In 1893, Doheny sank the first oil well in Los Angeles, digging 155 feet down by hand. His oil discoveries all over California and Mexico (where he employed a private army of 6,000), enabled him to give his son the most imposing house in California south of William Randolph Hearst's San Simeon, Greystone, a 55-room Beverly Hills mansion with a private bowling alley (where the last scene of "There Will Be Blood" was filmed).

During the Harding Administration, however, Doheny, a Democrat (but an open-minded one), became entangled in the Teapot Dome scandal. After receiving a no-bid contract to drill on Navy lands, he sent his son with a "loan" of $100,000 in cash to Secretary of the Interior Albert B. Fall.

Outraged, the muckraking socialist Sinclair wrote a verbose but well-researched novel about oil, "the black and cruel demon," leavened with some surprisingly affectionate depictions of the old rascal. If Sinclair had waited two more years, though, he would have had the perfect climax. In 1929, having been acquitted of conspiracy, Doheny was still facing trial on bribing Fall, when his son and his son's secretary, both potential witnesses, died at Greystone in a murder-suicide. Who had murdered whom? The police quickly blamed the underling and the newspapers went along.

The Doheny affair was not forgotten, however, by a Los Angeles oil industry executive named Raymond Chandler. When he drank himself out of a job in 1932, Chandler tried writing detective fiction. The ambiguous Greystone killings became the archetype for Philip Marlowe's cases, with Doheny Sr. perhaps the inspiration for the dying General Sternwood who hires Marlowe in The Big Sleep.

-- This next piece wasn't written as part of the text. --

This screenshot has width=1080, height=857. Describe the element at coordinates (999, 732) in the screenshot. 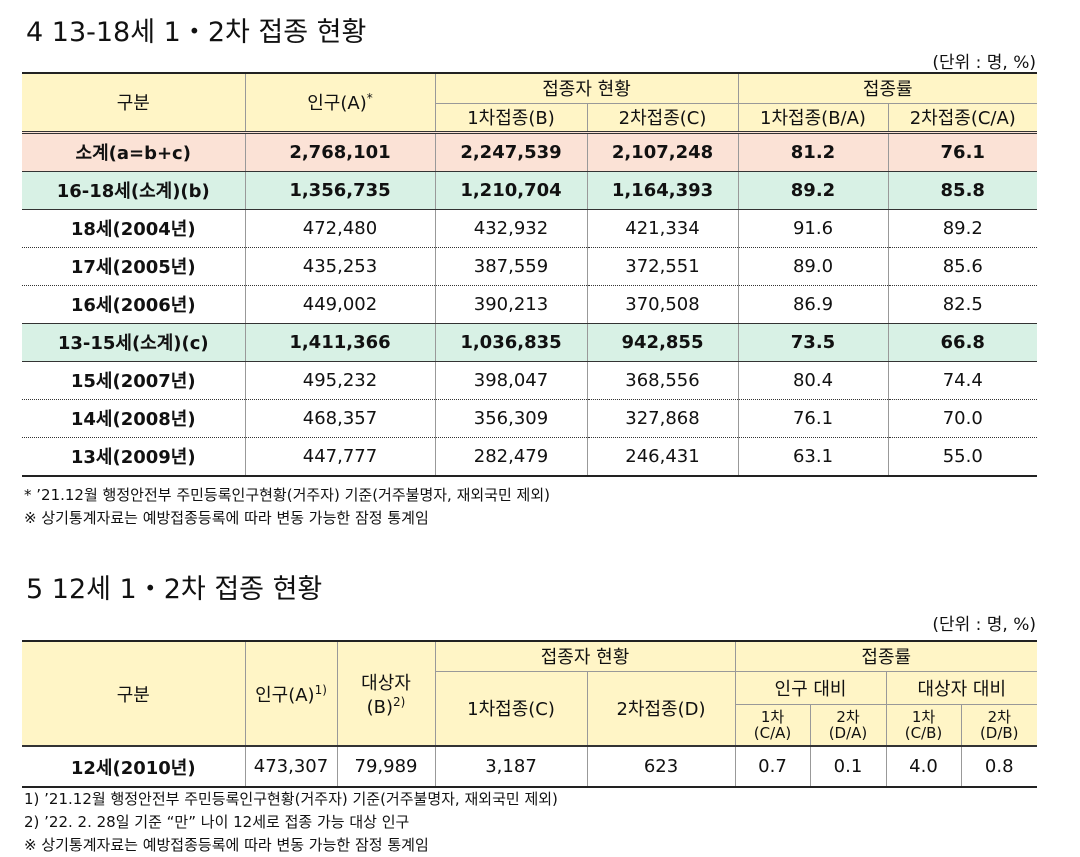

I see `header-text: (D/B)` at that location.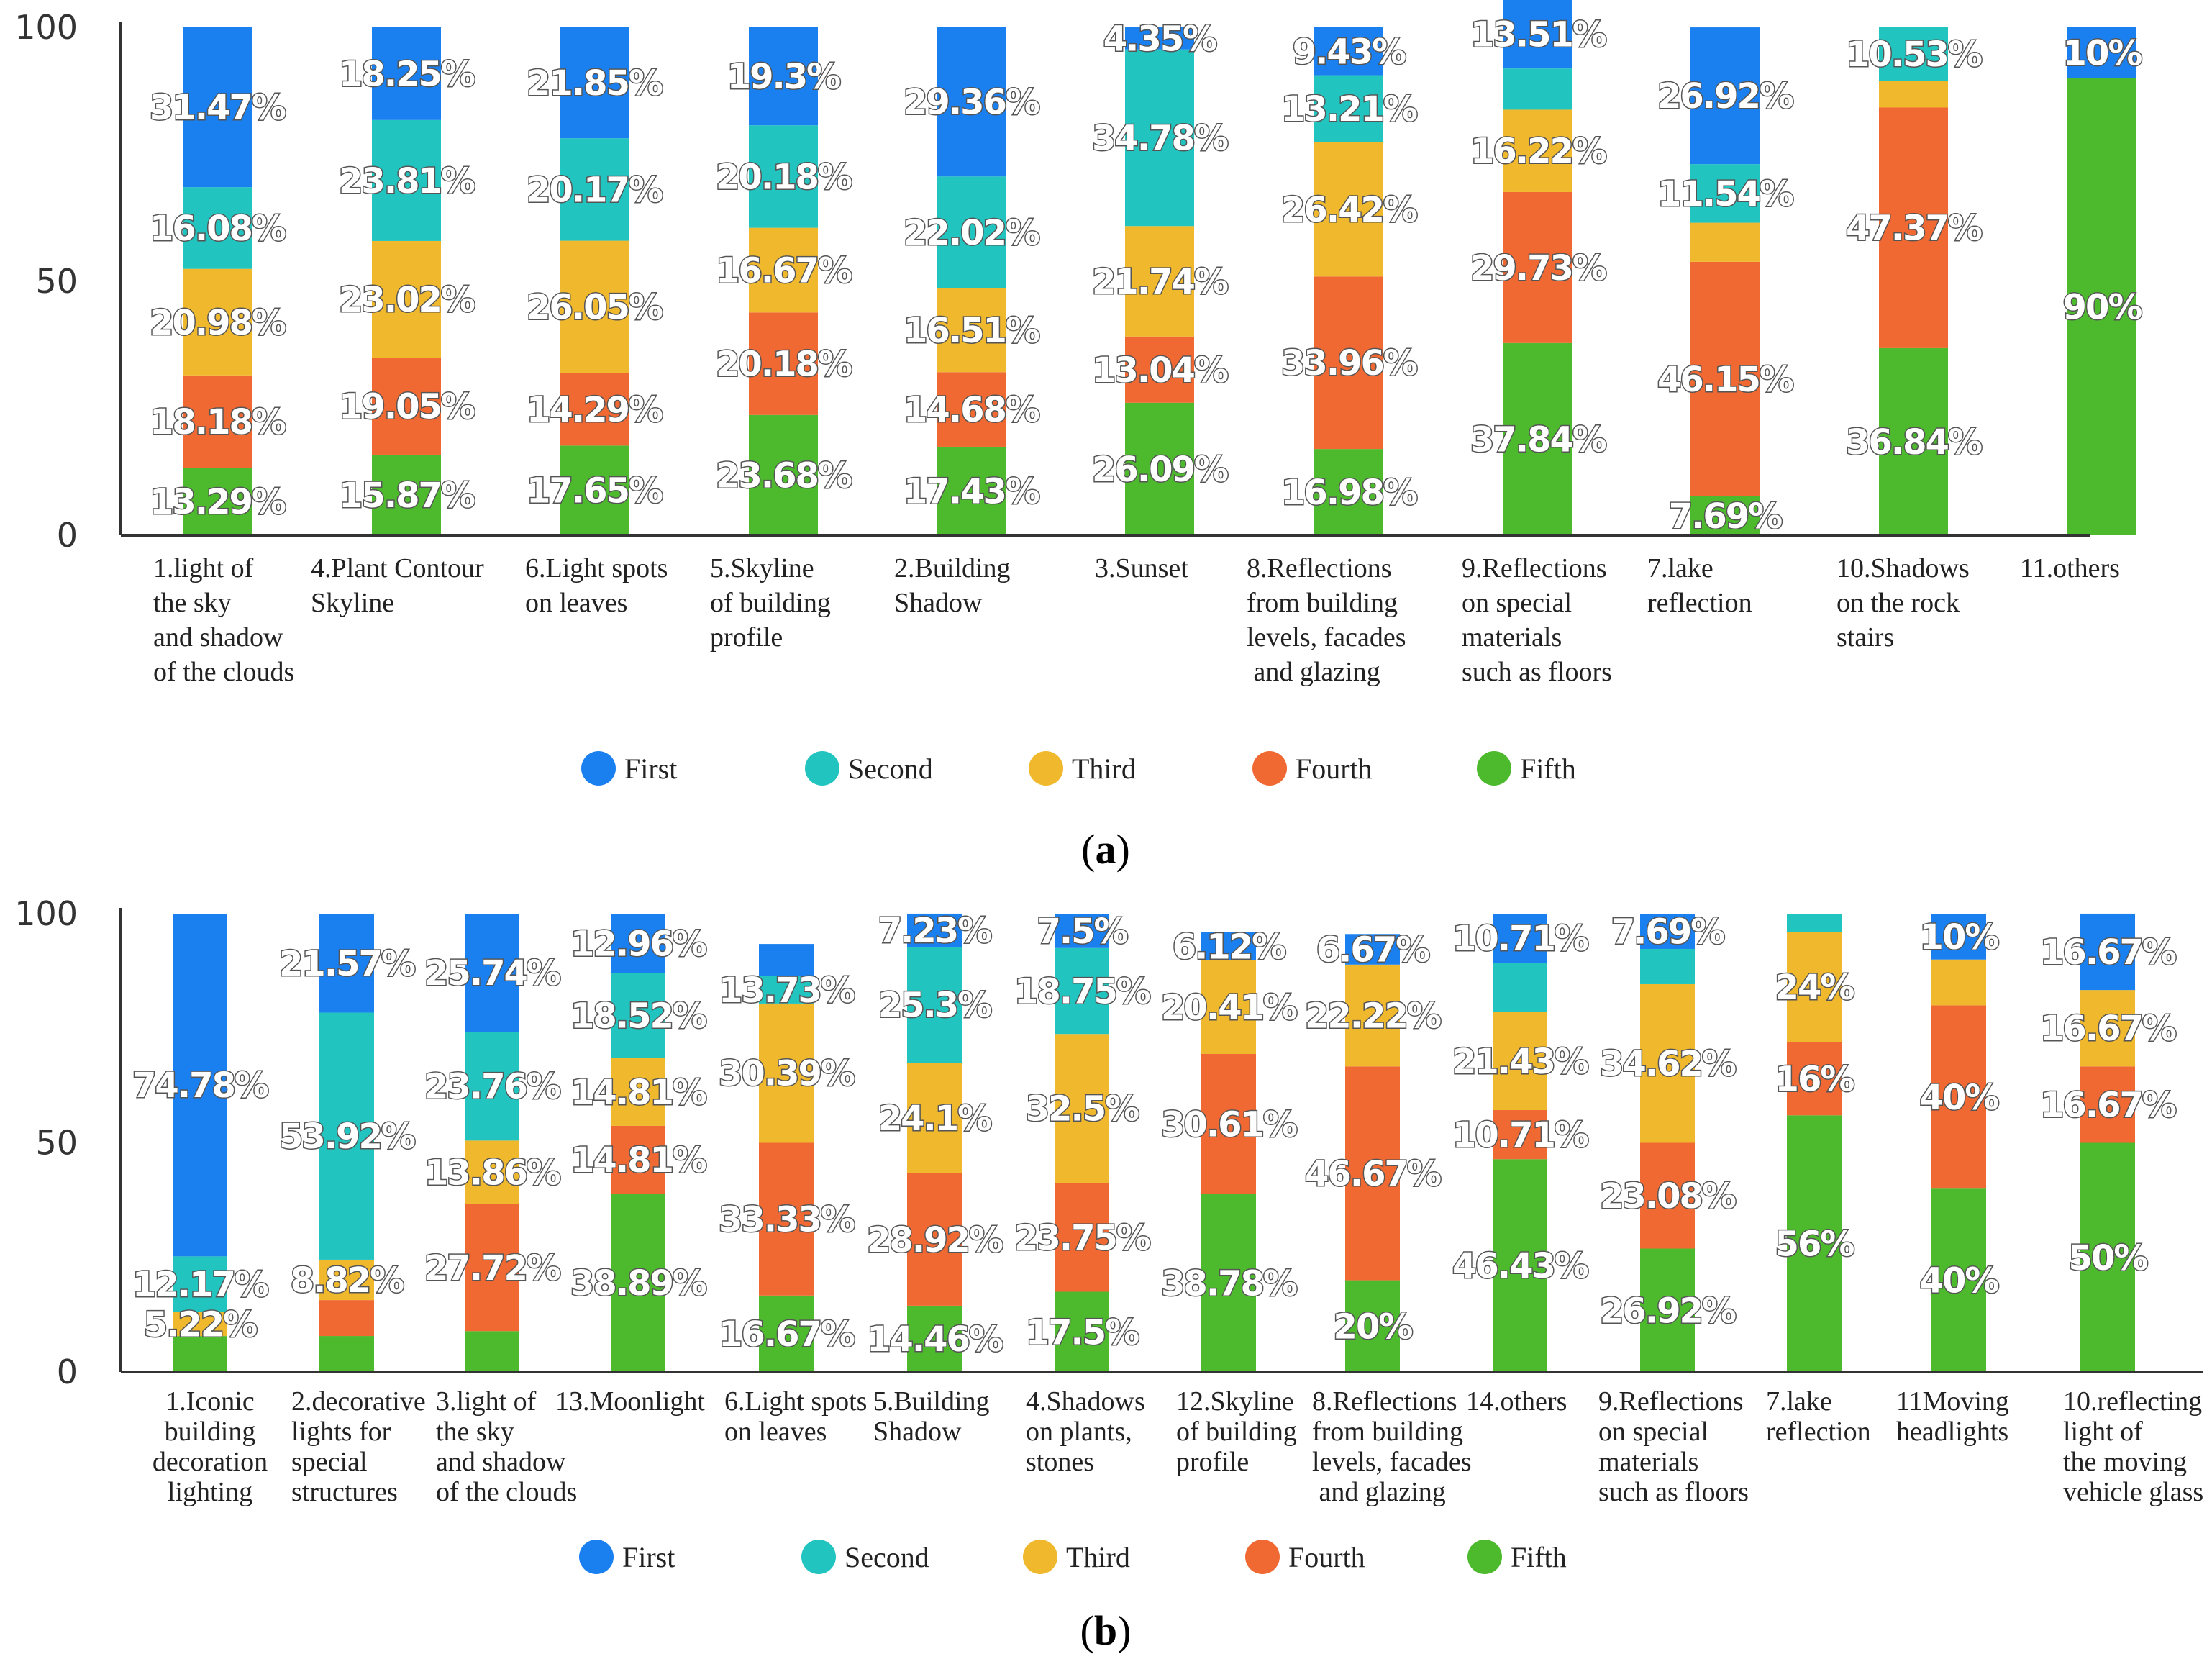  Describe the element at coordinates (638, 1284) in the screenshot. I see `data-label: 38.89%` at that location.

My published articles are archived at iSteve.com -- Steve Sailer

7 comments:

Jim O said...

By the way, the reason that "The Big Sleep" (both in novel and movie form) has a reputation as being impossible to follow is because it's true. The novel's bad enough, but the scriptwriters butchered the plot further, so the movie's ending makes virtually no sense at all. Why I feel the need to say this, I have no idea.

Steve Sailer said...

The death of the Sternwood chauffeur, whose car goes off a Malibu pier into the Pacific, is never fully explained. It was probably a suicide, caused by the younger Sternwood daughter breaking his heart.

Chandler's plots generally don't involve a large, planned-out conspiracy. Instead, usually something happens that can't be ignored -- somebody goes missing or a dead body turns up -- and that leads to a lot of rocks being turned over and a lot of unseemly conduct being exposed, much of it only tangentially related to the original crime.

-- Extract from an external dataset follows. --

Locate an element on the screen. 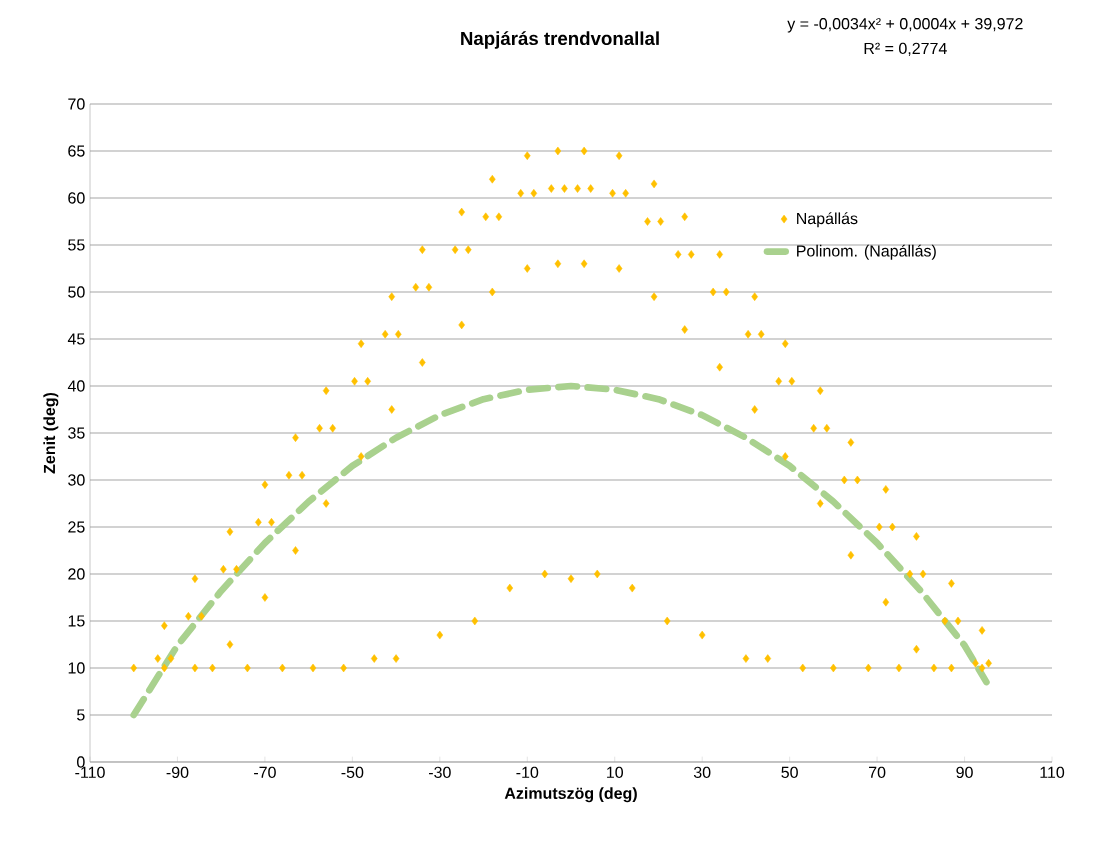 This screenshot has width=1097, height=848. chart-title: Napjárás trendvonallal is located at coordinates (560, 40).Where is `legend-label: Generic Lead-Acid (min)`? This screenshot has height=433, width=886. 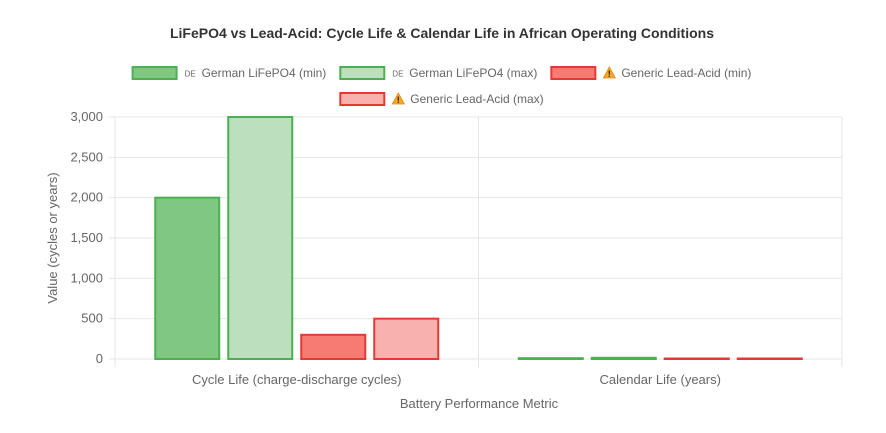
legend-label: Generic Lead-Acid (min) is located at coordinates (686, 73).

Kind of like when young Chandra Levy disappeared in Washington, and it was quickly discovered that she was sleeping with her married boss, Congressman Gary Condit. Then lots of people assumed he killed her, but no evidence for that has turned up. That's kind of like a Chandler plot - a little unsatisfying, but instructive.

Anonymous said...

Good point Steve. Of course Hammett because he WAS a real detective had more tightly focused plots. Red Harvest was based on his strike breaking work at Butte Montana.

Anonymous said...

With Chandler its not the plots, its the language. James M Cain had much better plots (and movies based on them).

Steve Sailer said...

Cain's "Mildren Pierce" is a wonderful ultra-realist novel, with a great section on how to run a chicken restaurant (the Joan Crawford movie version is good but not as good as the book).

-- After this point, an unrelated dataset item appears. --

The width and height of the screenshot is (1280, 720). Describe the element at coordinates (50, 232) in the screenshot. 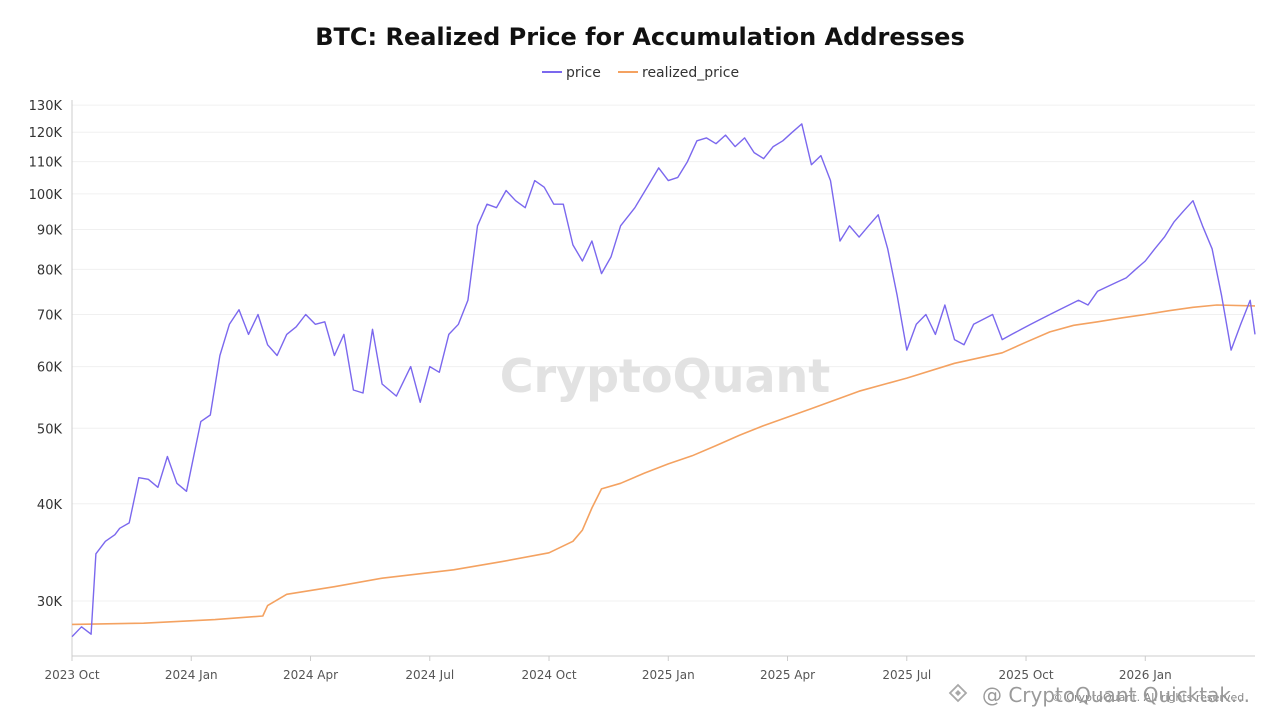

I see `y-tick-label: 90K` at that location.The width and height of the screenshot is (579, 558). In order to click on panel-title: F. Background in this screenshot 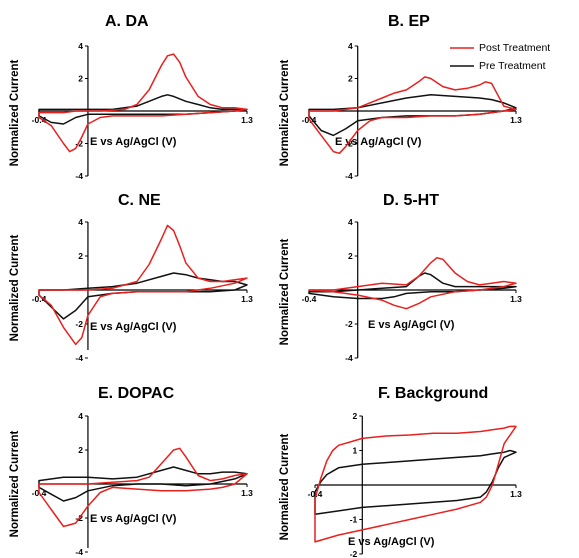, I will do `click(433, 394)`.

The funny thing about the famous movie version of Cain's book "Double Indemnity" is that Raymond Chandler rewrote (with Billy Wilder) all the dialogue. Chandler said the dialogue was perfect to read but all wrong for the movies. Cain, who was working at the same studio on the screenplay for a different movie, was called in and he agreed with Chandler.

Steve Sailer said...

Jeez, Hammett's "Red Harvest" was based on real events? That's scary - there are like 50 dead bodies in that book. It starts out like a normal murder mystery but the action ends up like that in "All Quiet on the Western Front."

Nothing like the old mining business for intense worker-capitalist struggles...

Anonymous said...

It's alleged that Bogart and Howard Hawks phoned Chandler to resolve their argument as to who had killed the chauffeur, but Chandler had no idea.